Common mistakes Singapore SMEs make in remittance-adjacent growth
Avoid these and you’ll save months.
Mistake 1: Marketing “fintech features” instead of outcomes
Users don’t care about “real-time rails” or “interoperability.” They care that:
- money arrives quickly
- fees are fair
- it works every time
- someone helps when it doesn’t
Mistake 2: Treating unbanked users as a compliance problem
Yes, regulation matters.
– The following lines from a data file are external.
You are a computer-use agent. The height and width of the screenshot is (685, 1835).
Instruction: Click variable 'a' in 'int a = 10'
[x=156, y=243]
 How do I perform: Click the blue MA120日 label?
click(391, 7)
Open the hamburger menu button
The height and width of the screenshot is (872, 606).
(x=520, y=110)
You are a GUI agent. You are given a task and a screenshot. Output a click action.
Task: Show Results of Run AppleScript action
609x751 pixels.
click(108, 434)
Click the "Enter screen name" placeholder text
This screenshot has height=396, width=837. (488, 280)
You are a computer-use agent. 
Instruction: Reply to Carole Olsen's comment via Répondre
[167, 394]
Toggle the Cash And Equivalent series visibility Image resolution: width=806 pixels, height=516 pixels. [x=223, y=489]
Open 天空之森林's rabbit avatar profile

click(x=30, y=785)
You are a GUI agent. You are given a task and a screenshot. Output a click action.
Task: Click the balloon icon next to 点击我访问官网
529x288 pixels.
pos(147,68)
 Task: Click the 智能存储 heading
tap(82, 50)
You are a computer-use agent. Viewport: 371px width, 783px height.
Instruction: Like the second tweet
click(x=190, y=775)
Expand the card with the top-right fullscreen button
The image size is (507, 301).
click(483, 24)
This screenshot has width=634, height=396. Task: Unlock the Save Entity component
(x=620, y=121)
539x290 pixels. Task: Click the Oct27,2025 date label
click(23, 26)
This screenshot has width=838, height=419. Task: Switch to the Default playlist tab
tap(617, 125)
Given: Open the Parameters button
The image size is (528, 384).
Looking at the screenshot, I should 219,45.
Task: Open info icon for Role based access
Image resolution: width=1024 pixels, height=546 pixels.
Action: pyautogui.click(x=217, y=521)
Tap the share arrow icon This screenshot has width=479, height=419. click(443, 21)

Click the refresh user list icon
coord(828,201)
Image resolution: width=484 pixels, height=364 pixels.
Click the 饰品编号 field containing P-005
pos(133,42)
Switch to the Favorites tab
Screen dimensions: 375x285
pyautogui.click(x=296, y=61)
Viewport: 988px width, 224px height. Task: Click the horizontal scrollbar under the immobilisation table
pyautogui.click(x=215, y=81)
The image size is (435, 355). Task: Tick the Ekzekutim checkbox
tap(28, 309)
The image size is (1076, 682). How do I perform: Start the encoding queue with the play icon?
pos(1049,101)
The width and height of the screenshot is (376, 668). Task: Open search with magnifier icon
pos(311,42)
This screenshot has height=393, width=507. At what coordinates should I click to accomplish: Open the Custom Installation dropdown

But if your funnel feels like paperwork, people drop.
The better approach: separate education and reassurance from verification, and make KYC feel like a reasonable step, not a trap.
Mistake 3: Copy-pasting Singapore messaging into the region
Singapore audiences tolerate complexity when brands look institutional. In many SEA segments, complexity reads as risk.
If your landing page looks like a bank brochure, you’ll lose to a simpler competitor with slightly worse rates.
Where this goes next for Singapore SMEs
Digital remittances are growing because SEA is still early in financial inclusion, wallet adoption, and cross-border interoperability. The direction is clear: more users, more transactions, more competition, and more pressure on trust.
If you’re building in Singapore and expanding into ASEAN, you don’t need to become a remittance provider to benefit. You need to build marketing and onboarding that respects how remittance audiences behave: mobile-first, value-sensitive, and allergic to uncertainty.
The forward-looking question I’d use to guide your next quarter isn’t “Which channel should we run?” It’s this: What would it take for someone to trust us with money they can’t afford to lose—and to do it again next month?